Launched in 2009 with support from Channel 4 and it’s now defunct 4iP programme,
Audioboo is a smartphone app which allows uses to easily record audio content and share it
online and across social networks. (Here’s an early 2009 review from Gigaom.)
In July 2013, Audioboo claimed:
• 7.8 million unique users;
• Media partners, such as the BBC (with 38 Audioboo channels) and the Guardian (10 channels).
– It has also evolved into a platform for audio books and a social network for the visually impaired
Hyperlocal outlets that have used this tool include:
• London SE1 : http://audioboo.fm/se1
• Towcester: http://audioboo.fm/towcesternews
• Drimnagh is Good: https://audioboo.fm/hyperlocal
To find out more listen to Talk About Local’s Sarah Hartley; and read
this Online Journalism Blog interview with founder Mark Rock .
2. Council reporting
Eric Pickles has repeatedly called on UK Councils – with mixed success - to let hyper-local
bloggers tweet as well as film Council proceedings, saying:
“More and more local news comes from bloggers or citizen journalists telling us
what is happening at their local council…
…We are in the digital age and this analogue
interpretation of the press access rules is
holding back a new wave of local
scrutiny, accountability and armchair auditors.“
Local Government Minister Bob Neill, in a letter to Local Authority leaders, also explained:
“Council meetings have long been open to interested members of the public and
recognised journalists, and with the growth of online film, social media and hyper-local online news
They should equally be open to ‘Citizen Journalists’ and filming by mainstream media.
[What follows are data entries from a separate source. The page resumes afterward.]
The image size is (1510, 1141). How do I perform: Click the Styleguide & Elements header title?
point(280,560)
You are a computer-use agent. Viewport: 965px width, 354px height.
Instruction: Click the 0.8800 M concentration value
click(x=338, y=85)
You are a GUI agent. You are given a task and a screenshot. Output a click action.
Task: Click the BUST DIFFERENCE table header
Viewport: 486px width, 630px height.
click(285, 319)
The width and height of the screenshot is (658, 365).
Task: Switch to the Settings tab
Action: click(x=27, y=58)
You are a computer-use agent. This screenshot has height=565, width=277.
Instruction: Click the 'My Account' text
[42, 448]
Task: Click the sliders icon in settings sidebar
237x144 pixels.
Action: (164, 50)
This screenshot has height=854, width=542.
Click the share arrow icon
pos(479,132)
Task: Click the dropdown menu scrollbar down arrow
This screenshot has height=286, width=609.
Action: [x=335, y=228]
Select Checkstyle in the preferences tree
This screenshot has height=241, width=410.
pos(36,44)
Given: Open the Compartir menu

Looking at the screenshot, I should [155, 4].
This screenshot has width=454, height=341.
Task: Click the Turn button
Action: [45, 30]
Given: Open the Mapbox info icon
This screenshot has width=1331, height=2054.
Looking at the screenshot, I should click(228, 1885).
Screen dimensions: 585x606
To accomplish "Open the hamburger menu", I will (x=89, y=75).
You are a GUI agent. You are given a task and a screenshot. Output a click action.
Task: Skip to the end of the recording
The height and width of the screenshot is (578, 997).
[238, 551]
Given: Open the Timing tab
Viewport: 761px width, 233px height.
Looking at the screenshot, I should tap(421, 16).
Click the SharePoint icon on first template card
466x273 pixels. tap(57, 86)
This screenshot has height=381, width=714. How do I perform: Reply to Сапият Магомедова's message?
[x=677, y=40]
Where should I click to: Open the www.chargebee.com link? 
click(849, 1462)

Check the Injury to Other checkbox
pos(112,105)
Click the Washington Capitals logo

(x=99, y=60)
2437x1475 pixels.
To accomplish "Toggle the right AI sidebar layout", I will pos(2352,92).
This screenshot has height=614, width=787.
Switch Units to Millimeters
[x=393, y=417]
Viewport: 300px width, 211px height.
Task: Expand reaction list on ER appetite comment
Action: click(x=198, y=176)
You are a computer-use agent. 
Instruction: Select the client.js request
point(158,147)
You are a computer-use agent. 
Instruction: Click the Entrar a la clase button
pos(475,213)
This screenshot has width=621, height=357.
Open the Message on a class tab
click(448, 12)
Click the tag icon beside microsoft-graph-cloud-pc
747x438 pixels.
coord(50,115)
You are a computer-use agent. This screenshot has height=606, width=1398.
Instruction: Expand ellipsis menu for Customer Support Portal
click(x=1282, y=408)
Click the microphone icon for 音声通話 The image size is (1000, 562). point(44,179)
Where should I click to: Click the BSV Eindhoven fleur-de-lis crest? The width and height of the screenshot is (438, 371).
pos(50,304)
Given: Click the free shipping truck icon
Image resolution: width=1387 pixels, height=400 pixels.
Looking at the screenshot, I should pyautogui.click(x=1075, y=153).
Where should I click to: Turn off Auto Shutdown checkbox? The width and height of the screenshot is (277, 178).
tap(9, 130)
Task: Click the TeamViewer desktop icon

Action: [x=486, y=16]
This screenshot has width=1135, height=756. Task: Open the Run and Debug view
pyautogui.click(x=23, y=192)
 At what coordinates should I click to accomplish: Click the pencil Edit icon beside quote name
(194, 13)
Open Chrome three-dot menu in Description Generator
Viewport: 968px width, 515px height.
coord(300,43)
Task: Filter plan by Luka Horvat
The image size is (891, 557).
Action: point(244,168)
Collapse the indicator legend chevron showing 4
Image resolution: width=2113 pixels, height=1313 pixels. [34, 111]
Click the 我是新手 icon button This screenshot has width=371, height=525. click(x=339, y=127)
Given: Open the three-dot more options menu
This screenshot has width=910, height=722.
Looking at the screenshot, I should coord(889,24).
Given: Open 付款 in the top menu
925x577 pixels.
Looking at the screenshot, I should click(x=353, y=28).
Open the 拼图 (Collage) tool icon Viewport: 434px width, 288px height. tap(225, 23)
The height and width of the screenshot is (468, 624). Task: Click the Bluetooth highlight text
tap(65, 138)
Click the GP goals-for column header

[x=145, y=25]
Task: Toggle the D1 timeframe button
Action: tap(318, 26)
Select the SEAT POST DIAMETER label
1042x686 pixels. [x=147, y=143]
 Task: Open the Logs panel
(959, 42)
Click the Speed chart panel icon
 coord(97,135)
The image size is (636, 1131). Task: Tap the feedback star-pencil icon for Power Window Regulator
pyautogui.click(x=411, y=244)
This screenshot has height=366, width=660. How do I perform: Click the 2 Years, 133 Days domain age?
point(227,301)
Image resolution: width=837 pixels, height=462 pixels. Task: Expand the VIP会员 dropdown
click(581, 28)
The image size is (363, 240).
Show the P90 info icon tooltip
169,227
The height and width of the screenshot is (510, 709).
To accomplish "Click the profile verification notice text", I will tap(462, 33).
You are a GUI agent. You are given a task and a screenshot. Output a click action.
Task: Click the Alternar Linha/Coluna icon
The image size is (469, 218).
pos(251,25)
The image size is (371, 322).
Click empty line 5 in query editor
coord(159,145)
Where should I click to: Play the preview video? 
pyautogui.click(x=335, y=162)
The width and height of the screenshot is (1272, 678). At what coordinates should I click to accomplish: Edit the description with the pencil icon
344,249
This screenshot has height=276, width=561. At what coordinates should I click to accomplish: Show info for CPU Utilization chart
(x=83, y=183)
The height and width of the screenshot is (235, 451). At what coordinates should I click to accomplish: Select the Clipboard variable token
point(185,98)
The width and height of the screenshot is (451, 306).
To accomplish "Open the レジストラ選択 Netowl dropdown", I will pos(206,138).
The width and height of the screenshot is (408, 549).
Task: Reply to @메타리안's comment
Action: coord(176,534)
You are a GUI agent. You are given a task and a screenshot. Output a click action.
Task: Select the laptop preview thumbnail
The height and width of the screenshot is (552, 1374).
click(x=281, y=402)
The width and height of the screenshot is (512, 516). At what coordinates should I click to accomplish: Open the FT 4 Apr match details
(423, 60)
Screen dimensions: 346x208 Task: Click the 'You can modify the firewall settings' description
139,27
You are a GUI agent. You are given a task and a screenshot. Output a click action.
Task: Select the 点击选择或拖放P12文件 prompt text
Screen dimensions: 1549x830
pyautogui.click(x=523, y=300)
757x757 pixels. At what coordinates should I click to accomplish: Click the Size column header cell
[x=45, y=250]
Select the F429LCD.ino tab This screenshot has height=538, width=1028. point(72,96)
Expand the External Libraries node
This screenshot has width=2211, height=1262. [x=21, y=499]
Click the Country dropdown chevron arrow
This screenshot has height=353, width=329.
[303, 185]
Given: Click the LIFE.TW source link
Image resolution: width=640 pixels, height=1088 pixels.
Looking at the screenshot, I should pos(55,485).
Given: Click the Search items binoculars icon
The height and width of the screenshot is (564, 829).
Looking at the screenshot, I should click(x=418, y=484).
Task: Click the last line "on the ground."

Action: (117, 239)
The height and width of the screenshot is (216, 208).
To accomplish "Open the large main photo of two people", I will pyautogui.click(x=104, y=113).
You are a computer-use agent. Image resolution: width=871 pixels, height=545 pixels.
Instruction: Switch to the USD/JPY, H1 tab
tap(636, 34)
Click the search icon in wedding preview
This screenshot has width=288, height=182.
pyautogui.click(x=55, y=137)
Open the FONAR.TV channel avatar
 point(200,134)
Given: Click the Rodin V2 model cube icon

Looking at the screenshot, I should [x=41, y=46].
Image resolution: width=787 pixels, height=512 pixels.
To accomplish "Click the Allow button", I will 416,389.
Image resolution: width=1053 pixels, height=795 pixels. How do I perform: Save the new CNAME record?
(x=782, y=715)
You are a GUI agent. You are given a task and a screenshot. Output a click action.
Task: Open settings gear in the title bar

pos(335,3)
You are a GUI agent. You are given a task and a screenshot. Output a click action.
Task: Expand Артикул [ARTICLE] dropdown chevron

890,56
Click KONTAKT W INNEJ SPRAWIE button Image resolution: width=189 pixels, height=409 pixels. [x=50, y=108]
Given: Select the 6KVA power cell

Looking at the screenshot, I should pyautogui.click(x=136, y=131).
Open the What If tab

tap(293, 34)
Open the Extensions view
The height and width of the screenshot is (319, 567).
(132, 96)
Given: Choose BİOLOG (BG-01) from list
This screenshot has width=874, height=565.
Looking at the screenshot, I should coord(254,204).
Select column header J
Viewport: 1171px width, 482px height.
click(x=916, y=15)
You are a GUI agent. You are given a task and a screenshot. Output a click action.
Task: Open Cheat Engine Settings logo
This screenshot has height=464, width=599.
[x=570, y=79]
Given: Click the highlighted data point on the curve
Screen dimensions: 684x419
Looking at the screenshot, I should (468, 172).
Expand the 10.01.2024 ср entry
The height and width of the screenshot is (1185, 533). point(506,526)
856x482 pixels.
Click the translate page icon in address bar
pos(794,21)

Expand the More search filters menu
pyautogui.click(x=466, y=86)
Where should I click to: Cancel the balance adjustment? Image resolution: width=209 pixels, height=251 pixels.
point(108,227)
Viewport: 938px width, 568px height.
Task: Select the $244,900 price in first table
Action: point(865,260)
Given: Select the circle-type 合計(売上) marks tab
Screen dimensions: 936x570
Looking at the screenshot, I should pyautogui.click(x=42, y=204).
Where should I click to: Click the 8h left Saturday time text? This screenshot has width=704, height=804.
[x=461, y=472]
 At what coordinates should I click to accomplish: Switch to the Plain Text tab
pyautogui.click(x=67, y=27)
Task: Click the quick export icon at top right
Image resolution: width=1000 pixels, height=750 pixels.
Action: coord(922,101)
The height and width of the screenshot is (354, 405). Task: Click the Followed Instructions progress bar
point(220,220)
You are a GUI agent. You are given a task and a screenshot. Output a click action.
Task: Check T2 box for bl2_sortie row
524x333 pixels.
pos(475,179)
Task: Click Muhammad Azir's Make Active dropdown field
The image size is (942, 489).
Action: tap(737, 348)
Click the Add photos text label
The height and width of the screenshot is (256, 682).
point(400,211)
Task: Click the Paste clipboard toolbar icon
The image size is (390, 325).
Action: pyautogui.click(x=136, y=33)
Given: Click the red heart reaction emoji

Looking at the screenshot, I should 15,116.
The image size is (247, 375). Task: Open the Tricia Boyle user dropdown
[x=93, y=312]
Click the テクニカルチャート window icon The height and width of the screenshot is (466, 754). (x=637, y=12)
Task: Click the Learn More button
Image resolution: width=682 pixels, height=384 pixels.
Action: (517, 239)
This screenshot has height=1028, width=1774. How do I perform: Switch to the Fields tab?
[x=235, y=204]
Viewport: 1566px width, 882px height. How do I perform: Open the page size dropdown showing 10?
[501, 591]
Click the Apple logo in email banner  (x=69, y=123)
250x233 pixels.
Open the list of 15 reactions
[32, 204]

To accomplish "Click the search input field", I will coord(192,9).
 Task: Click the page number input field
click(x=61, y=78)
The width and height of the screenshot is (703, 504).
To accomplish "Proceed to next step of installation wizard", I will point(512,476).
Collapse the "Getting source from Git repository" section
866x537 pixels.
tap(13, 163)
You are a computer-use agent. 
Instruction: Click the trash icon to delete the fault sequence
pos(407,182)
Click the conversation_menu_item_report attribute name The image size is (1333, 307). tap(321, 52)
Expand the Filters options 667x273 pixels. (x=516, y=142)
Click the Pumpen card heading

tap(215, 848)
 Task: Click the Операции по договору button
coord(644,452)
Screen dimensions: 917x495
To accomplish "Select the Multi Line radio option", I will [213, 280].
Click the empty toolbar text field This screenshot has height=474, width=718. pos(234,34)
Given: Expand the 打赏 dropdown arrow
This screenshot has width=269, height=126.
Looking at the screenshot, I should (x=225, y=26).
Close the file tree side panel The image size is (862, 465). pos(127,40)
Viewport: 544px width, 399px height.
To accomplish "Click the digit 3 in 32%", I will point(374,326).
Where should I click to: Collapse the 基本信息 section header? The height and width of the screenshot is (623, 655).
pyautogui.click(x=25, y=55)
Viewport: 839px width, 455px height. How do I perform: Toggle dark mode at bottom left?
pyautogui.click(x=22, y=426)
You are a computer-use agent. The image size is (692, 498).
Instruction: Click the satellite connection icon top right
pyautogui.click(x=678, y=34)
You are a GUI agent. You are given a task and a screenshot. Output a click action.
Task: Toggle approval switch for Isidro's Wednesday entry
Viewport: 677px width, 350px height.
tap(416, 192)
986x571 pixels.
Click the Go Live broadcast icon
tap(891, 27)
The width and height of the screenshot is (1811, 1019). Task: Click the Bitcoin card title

Bloggers, tweeters, residents with their own websites and users of
Facebook and YouTube are increasingly a part of the modern world,
blurring the lines between professional journalists and the public.”
3. New ways of for sharing/monitoring
TweetyHall is an online aggregator for Councillors who tweet.
It’s primary aim is to encourage “participation and open conversations, promoting better and
more transparent communication between voters and elected representatives.”
• SE1 website has used AudioBoos to record Southwark council meetings.
• On the Wight has live-blogged various Isle of Wight events and meetings.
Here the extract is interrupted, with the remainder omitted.